An attempt to edit, or rather censor, Mark Twain’s The Adventures of Huckleberry Finn, one of the greatest novels ever written, has sparked off a row.
Taking offense to the occurrence of the ‘N-word’ 219 times in the book, Alan Gribbons, an Auburn University Professor, has taken up the responsibility to rid the American classic of those words. The new version of the book, which would be published by NewSouth Books in Feb 2011, will have the word ‘slave’ replace the ‘N-word’.
“It enables us to set this inflammatory racial epithet aside and begin to address the greatness of Twain’s works,” CBS quotes the professor as saying.
Gribbons told USA Today of the troubles teachers are facing due to the contents of the book, which parents and children find “injurious” and “hurtful”.

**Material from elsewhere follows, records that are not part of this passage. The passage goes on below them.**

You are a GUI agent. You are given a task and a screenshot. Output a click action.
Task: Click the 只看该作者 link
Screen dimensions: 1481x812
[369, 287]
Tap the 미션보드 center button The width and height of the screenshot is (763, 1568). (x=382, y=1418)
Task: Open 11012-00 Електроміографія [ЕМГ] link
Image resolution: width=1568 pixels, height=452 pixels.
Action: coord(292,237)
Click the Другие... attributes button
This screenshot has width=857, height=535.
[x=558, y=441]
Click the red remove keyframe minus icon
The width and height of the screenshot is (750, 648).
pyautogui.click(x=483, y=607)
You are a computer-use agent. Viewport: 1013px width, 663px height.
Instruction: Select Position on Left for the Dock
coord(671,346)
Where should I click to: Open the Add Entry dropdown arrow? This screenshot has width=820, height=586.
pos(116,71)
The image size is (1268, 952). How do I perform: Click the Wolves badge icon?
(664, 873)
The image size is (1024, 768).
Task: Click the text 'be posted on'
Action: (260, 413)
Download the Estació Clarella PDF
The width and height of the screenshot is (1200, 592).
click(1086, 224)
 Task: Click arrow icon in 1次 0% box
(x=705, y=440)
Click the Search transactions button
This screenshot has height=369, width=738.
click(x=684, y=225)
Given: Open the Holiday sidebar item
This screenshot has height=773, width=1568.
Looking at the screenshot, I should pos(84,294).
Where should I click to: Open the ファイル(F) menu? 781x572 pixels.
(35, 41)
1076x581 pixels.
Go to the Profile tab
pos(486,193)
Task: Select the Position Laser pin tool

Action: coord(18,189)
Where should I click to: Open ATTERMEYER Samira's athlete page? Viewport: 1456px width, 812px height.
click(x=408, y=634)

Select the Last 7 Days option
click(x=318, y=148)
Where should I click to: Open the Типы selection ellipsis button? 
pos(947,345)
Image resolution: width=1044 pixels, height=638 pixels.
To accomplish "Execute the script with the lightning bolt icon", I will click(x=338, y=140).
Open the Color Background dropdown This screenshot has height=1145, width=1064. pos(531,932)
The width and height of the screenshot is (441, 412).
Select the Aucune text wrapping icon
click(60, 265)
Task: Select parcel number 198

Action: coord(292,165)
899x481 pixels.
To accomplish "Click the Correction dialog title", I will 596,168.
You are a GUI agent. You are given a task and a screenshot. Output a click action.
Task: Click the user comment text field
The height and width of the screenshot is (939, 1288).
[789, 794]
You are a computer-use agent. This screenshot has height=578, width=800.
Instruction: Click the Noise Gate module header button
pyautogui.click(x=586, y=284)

Justifying his controversial move, the Professor says that he is revising the text to make it more readable and argues that the readers would still get the essence of Twain’s message.
While there is small fraction of the society that seems to be heaving a sigh of relief on the move (ex: few mothers of school children), this attempt to “sivilize” Twain’s book just like how his character Widow Douglas tried to “sivilize” Huck has invited the ire of many. People have spoken out against the “censorship” and the revision of the masterpiece, which is considered a sin among the literary circles.
Several online campaigns have also begun. One among those is on the social networking site Facebook, titled Boycott NewSouth Books.
“The revision and censorship of literary works is wrong and should be stopped. It is wrong to “clean” the works of masters because someone is too lazy to explain to new readers why something was written the way it was. Companies that take this step need to be rebuked in the harshest form. Deny them business,” the description reads.
The campaign has already been been ‘liked’ by 100 users, it is only a matter of time before this number goes up judging from the response to the news on the revision have evoked so far.
Huckleberry Finn has been trending on Twitter for several hours now. Some of the Tweets are listed below:
jess3 wrote: “Snooki wrote a book and Huckleberry Finn is being censored. It’s official: literature is dead. Great way to start the new year!”
StephenAtHome posted: “It’s great that they took the N-word out of ‘Huckleberry Finn’. Now get to work on ‘Moby D-Word’.”
ZacGlitchBuster tweeted: “Huckleberry Finn is being censored. A tragedy. It also shows how spineless some schools are. Pathetic”
As writers and artists yourselves, we stand against any form of censorship. The move to take out the ‘N-word’ from Huckleberry Finn is a mindless act as the authenticity of the text would be lost in the process.
The book is based in Missouri in the 1830s and 1840s, in a time and place where the epithet was widely used. Mark Twain’s works often elicit reading under realism. The truth and the reality of the settings reflected in the book can not be obscured, to no extent what so ever.
If we can not teach our children of what constitutes the human history and the horrific realities of the centuries past, then why teach them anything at all. Don’t we read history, hoping that when it repeats itself we are equiped with enough rationality to not commit the same mistakes?
Moreover, the replacement of ‘N-word’ with “slave” only re-asserts the institution of slavery.
Besides, Twain’s efforts to capture the reality also included writing to reproduce the dialect. All those who have studied literature have learned how the writer reproduced several dialects, including the “Missouri negro dialect”. While Huck does not speak “proper English”, Jim, the slave of Miss Watson, speaks bad English with a very heavy accent.
So this revision, not only censors, but also deforms the genuineness and genius of the text; while the choice of word substitute is poor as well as pointless.
Omékongo Dibinga, a spoken word artist, rapper, actor, one of Les Brown’s hand selected platinum motivational speakers and a winner of Urban Music Award Winner, says on CNN iReport, “Editing these texts is essentially rewriting them.
“We should not be politically correct about our history. For all of American history’s positivity and negativity, it’s still our history. Let’s not try to whitewash it.”
However, one consolation for those against the revision is the fact that NewSouth is not the only publisher. The original version of the book will still be in circulation as there are several other publishers that publish the classic.